I grew up in a diverse public school system in Ossining, New York. So, when I graduated from Princeton in 2012, I decided to become a Teach For America (TFA) Corps Member to help work to close the achievement gap. After spending six years as a teacher and school leader, I decided to apply to business school with the goal of becoming a management consultant to round-out my skillset and, eventually, have a larger impact on the education system. I ended up applying to and attending Kellogg because of its long-standing partnership with TFA. Little did I know that this community of educators at Kellogg ended up being a defining part of my MBA journey as well.

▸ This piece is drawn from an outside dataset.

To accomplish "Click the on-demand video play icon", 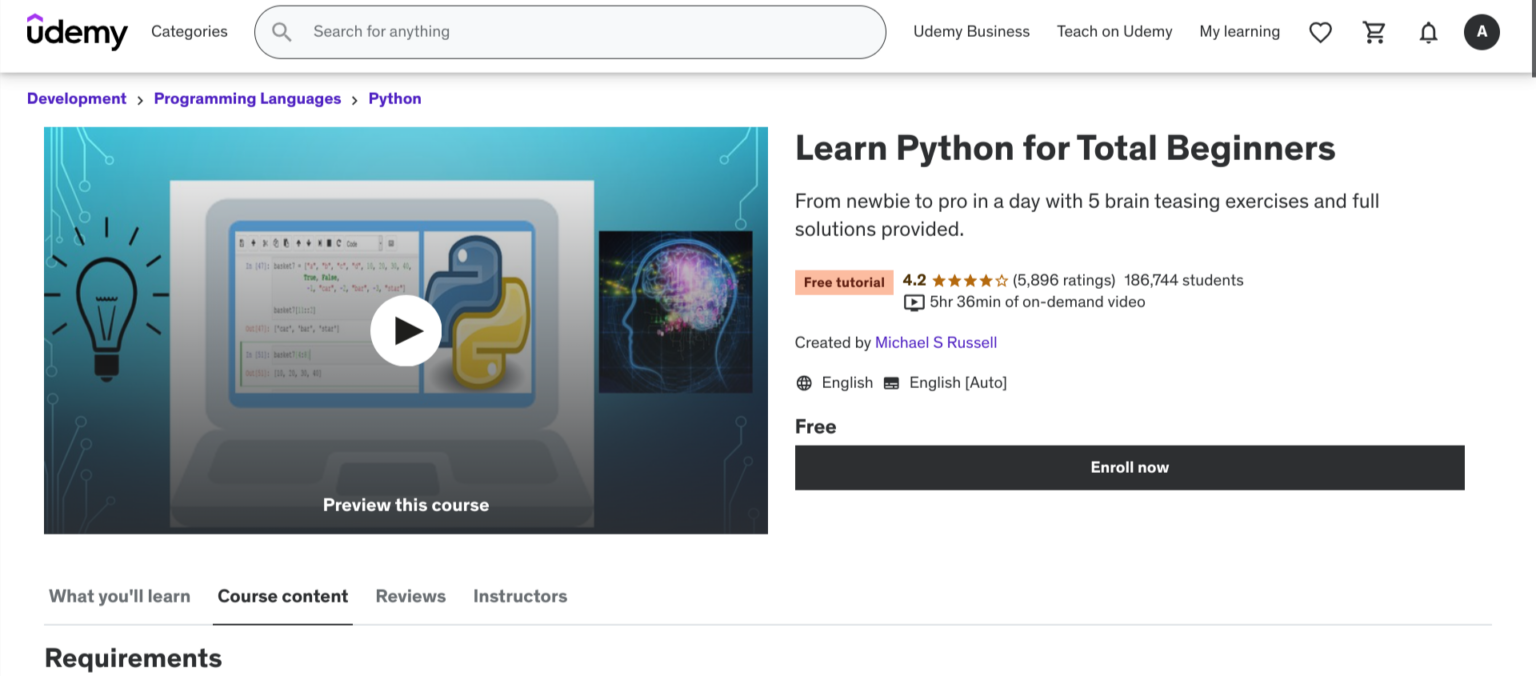I will pyautogui.click(x=913, y=302).
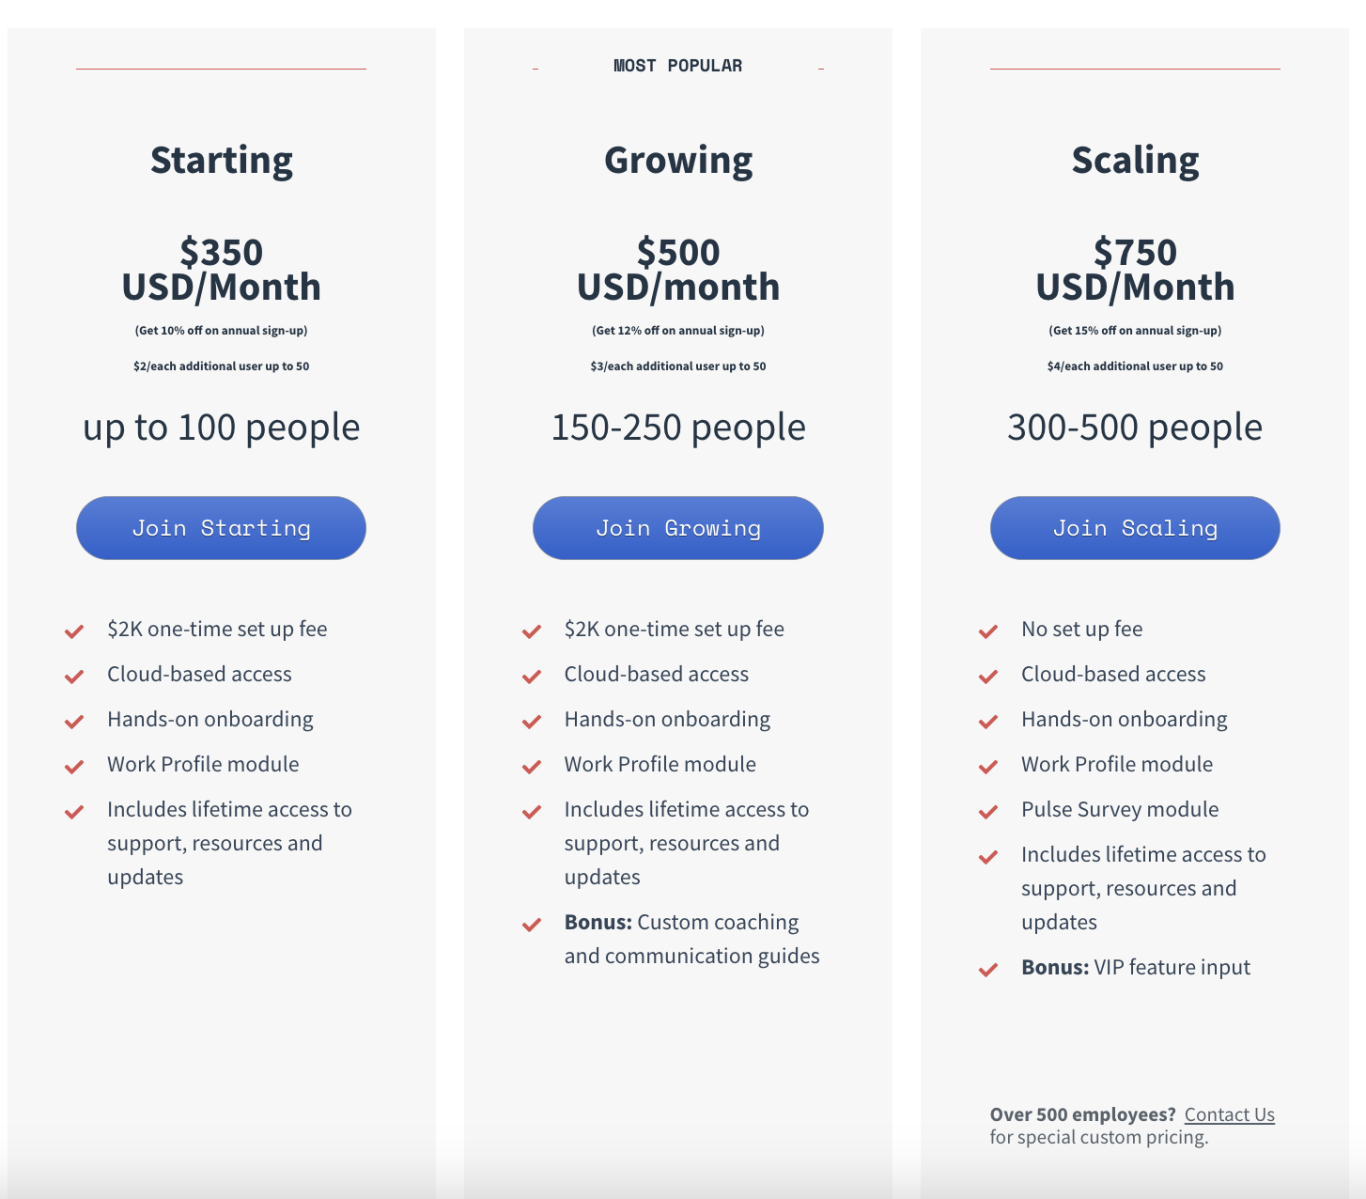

I’ll never forget how nervous I was when I arrived in Evanston; I knew what I wanted to accomplish, but transitioning from education to consulting felt like a huge pivot. The first week of school, I received an unprompted email from the second-year TFA alumni who had made the transition from education to consulting the year before. Even though they’d never met me before, they were offering to guide me through the recruiting process toward the internship and career of my dreams.

Those members of the Class of 2019 coached me and several of my TFA-alumni classmates during the fall. Due to hours of case and fit prep, I was lucky enough to intern with Boston Consulting Group in Los Angeles that summer as a result. This informal, student-led interview prep group (IPG) and community not only helped me accomplish my goals, but they were also my first taste of Kellogg’s “pay it forward” mentality.

Paying it forward

As soon as I signed my internship offer, I knew that I wanted to devote my second year as a Kellogg student to doing just that: paying it forward to help the next class of Kellogg students accomplish their goals. I used my curriculum development background to create a formal scope and sequence to ensure that we covered all the information I wish I’d known throughout the fall of my first year. With the help of two of my TFA-alumni classmates, C.J. Pennock and Riki Mahal, we structured a crash course on the consulting process starting the first week of Fall Quarter.

We decided to expand the informal IPG to not only include TFA alumni, but also to include individuals that had worked in the education space to build a larger community and help as many students as possible. Over the course of the fall, we taught weekly “lessons,” held “office hours,” planned a fit-prep workshop with the Kellogg Veterans Association and administered countless mock cases. In the end, all of our former educators ended up with internship offers at BCG, Bain, McKinsey, or Deloitte.

Career switching support at Kellogg

This same process of supporting affinity groups isn’t limited to the community of former educators at Kellogg. In fact, this is the rule, not the exception. In addition to the formal support of the Career Management Center and the Kellogg Consulting Club, student groups across Kellogg connected second-years with first-years through commonalities to guide them successfully through the recruiting process. From the Kellogg Veterans Association to the Black Management Association to Pride @ Kellogg and everywhere in between, informal interview prep support is a defining aspect of the recruiting process for Kellogg students. For example, I led a similar informal IPG for the members of my KWEST trip to Slovenia.

Career switching isn’t easy, but with all the formal and informal recruiting support that Kellogg has to offer, Kellogg students truly have everything they need to be successful. In the spirit of paying it forward, several of the first-years I supported will be continuing the new tradition of educators supporting educators through consulting recruiting this fall. I’m proud of the work my classmates and I did to lay the foundation for future generations of Kellogg students to make career pivots, and I can’t wait to see what they all achieve.